── EXCERPTED TEXT

Tallinn – St Olaf’s Church


   The first information of the church of St. Olaf, one of the two parish churches of the city of Tallinn (German: Reval), was recorded in documents in 1267. Then the Danish Queen Margaret Sambiria transferred its right of patronage to the nearby Cistercian nunnery. The church received a rare dedication from the king of Norway and Catholic saint, Olaf II Havaldsson, because it was built on the market square of Scandinavian settlers, originally outside the oldest core of the city. It was incorporated into the city defensive walls in the first half of the 14th century. It was then that construction work on the vaults was also completed (one of the bosses had the date 1330).
In the first quarter of the 15th century, an impressive Gothic chancel with a sacristy was added to the church, the construction of which was probably carried out by local master builders. However, in 1433, the church was damaged by fire, which initiated renovation and a thorough reconstruction of the nave, as a result of which it acquired the form of a basilica. Construction works, carried out from 1436 under the supervision of the Tallinn master Andreas Kulpesu, were continued by masons Olef Murmester and Hans Howensten, recorded in documents in 1442. In 1439, the reconstruction of the western tower began, then in the years 1446-1448 master Johan Grunde placed a late Gothic cupola on it, and in the period 1448-1449 finishing works were carried out on the floors and the glazing of the windows of the nave. At the end of the 15th century, a chapel was built next to the southern aisle, and the end of the medieval construction process was the construction of the late Gothic St. Mary’s chapel next to the chancel in 1512-1521, founded by the local merchant Hans Pawels on the site of the chapel from the beginning of the 15th century.

────

WORK REQUIRED — Can you print the whole St Olaf's Church text above again, word for word?

── SUPPLIED INFORMATION

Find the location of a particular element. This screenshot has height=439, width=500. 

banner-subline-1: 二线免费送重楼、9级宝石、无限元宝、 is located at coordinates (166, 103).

────

ANSWER TO THIS PROBLEM —
Tallinn – St Olaf’s Church


   The first information of the church of St. Olaf, one of the two parish churches of the city of Tallinn (German: Reval), was recorded in documents in 1267. Then the Danish Queen Margaret Sambiria transferred its right of patronage to the nearby Cistercian nunnery. The church received a rare dedication from the king of Norway and Catholic saint, Olaf II Havaldsson, because it was built on the market square of Scandinavian settlers, originally outside the oldest core of the city. It was incorporated into the city defensive walls in the first half of the 14th century. It was then that construction work on the vaults was also completed (one of the bosses had the date 1330).
In the first quarter of the 15th century, an impressive Gothic chancel with a sacristy was added to the church, the construction of which was probably carried out by local master builders. However, in 1433, the church was damaged by fire, which initiated renovation and a thorough reconstruction of the nave, as a result of which it acquired the form of a basilica. Construction works, carried out from 1436 under the supervision of the Tallinn master Andreas Kulpesu, were continued by masons Olef Murmester and Hans Howensten, recorded in documents in 1442. In 1439, the reconstruction of the western tower began, then in the years 1446-1448 master Johan Grunde placed a late Gothic cupola on it, and in the period 1448-1449 finishing works were carried out on the floors and the glazing of the windows of the nave. At the end of the 15th century, a chapel was built next to the southern aisle, and the end of the medieval construction process was the construction of the late Gothic St. Mary’s chapel next to the chancel in 1512-1521, founded by the local merchant Hans Pawels on the site of the chapel from the beginning of the 15th century.